Fourthly, Australia’s climate changes significantly throughout the eight states and territories. There are 4 seasons in most of the states and wet and dry seasons in the Northern Territory. Have you heard of the saying ‘4 seasons in a day’? Melbourne is pretty famous for their unpredictable weather. You can wake up in a very cold temperature, around 20 to 23 degrees Celsius, and then it will turn to 39 degrees Celsius in the afternoon and back to 13 degrees Celsius in the night. In the southern part of Australia, Tasmania has an average temperature of 17 to 23 degrees Celsius in summer and 3 to 11 degrees Celsius in winter. On the opposite side, the northern part of Australia, Darwin is like summer all the time, an average temperature of 31 to 34 degrees Celsius.

Macc-what? Barbie? Arvo? You will likely hear this a lot from the locals. Australians love shortening words! It is very easy, yet it can be a bit difficult for me as an international student and the abbreviation does not sound the same as the original words. For example, Maccas for MacDonalds, Barbie for barbeque, Arvo for the afternoon, Woolies for Woolworths and lots more!

You think Australia is all about western colonisation? You are wrong! There are beautiful indigenous people in Australia especially in the Northern Territory, who are Aboriginal and Torres Strait Islander people. They are descended from a group who lived in Australia and surrounding islands prior to British colonisation.
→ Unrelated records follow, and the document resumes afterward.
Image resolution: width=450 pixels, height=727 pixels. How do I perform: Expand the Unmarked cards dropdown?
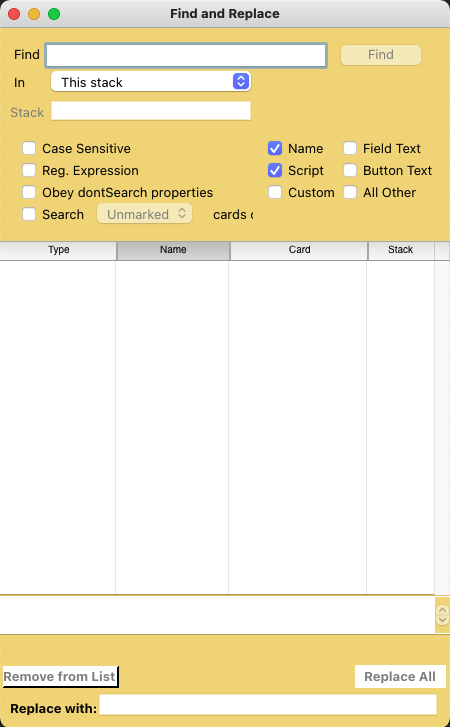click(144, 214)
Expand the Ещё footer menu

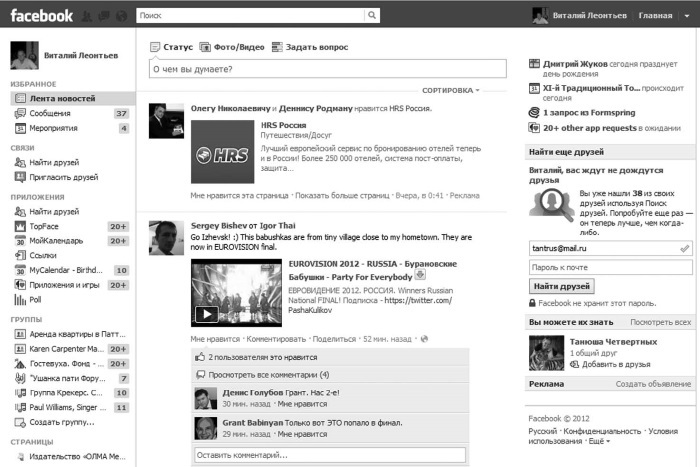tap(599, 441)
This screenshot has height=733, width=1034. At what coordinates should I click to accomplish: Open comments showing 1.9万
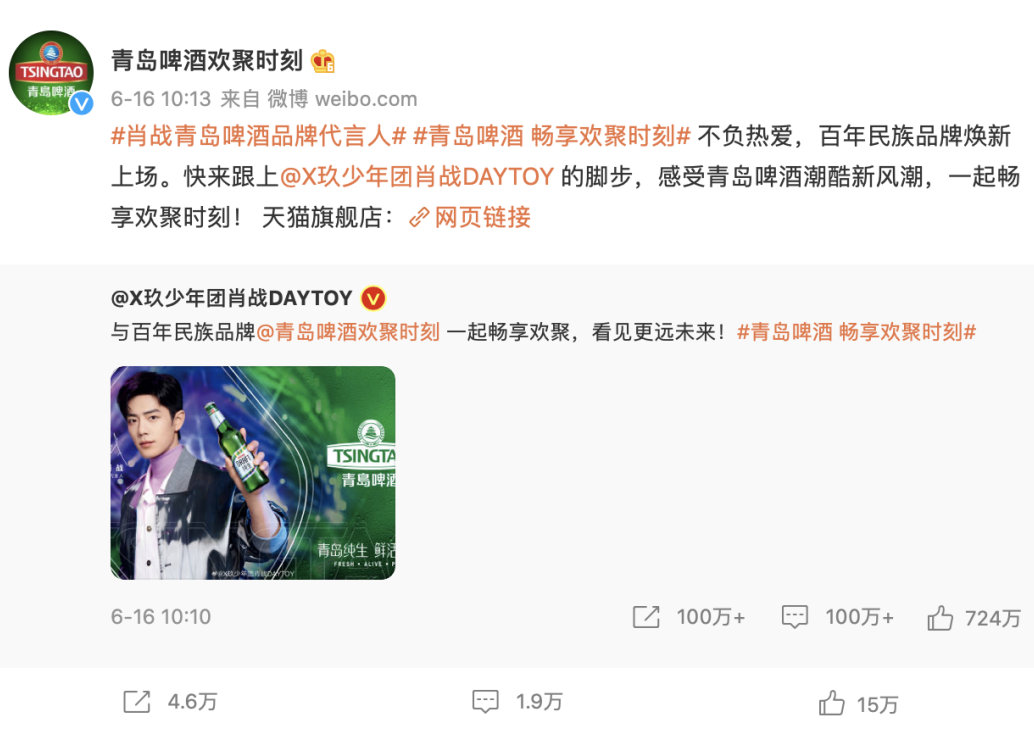518,701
Where you’re from is never a problem for them, whether you have dark or light skin, everyone can live and work together in the same community. Not only that, you can find a lot of souvenir shops selling their beautiful traditional art and crafts. Other than kangaroos and koala bears, their art and craft is one of the most symbolic items in Australia.

Next, the rent is per week, not per month! The long-term rental in Australia is calculated by week, not by month. This amount might seem extremely huge for international students from eastern countries because of currency and exchange. Based on the data from the website of “Flatmate”, Sydneysiders paid the highest room rate, average $289 per week for a single room in a shared unit. Continue with Darwin, costing $225 per week on average. Melbourne is the third expensive, costing $216 per week on average. Sydney, Darwin and Melbourne were ranked the top 3 expensive room rates and were followed by cities such as the Gold Coast, Canberra, Wollongong and Brisbane. Geelong has the lowest room rate which only cost $153 per week.

Last but not least, Australians love their coffee! You can search it on Google - many articles will have mentioned that Australian coffee is one of the best in the world. The coffee business is serious here. Most Australians will be holding a cup of coffee every morning walking into the classroom or workplace. Even for someone like me who did not like to drink coffee, I found myself addicted too!

Except for the terrifying bugs, Australia is a beautiful country that attracts a large number of travellers every year. Australia, the 13th most expensive country in the world (Sassall, 2018), is still a good country to work and travel by internationals holding a working holiday visa!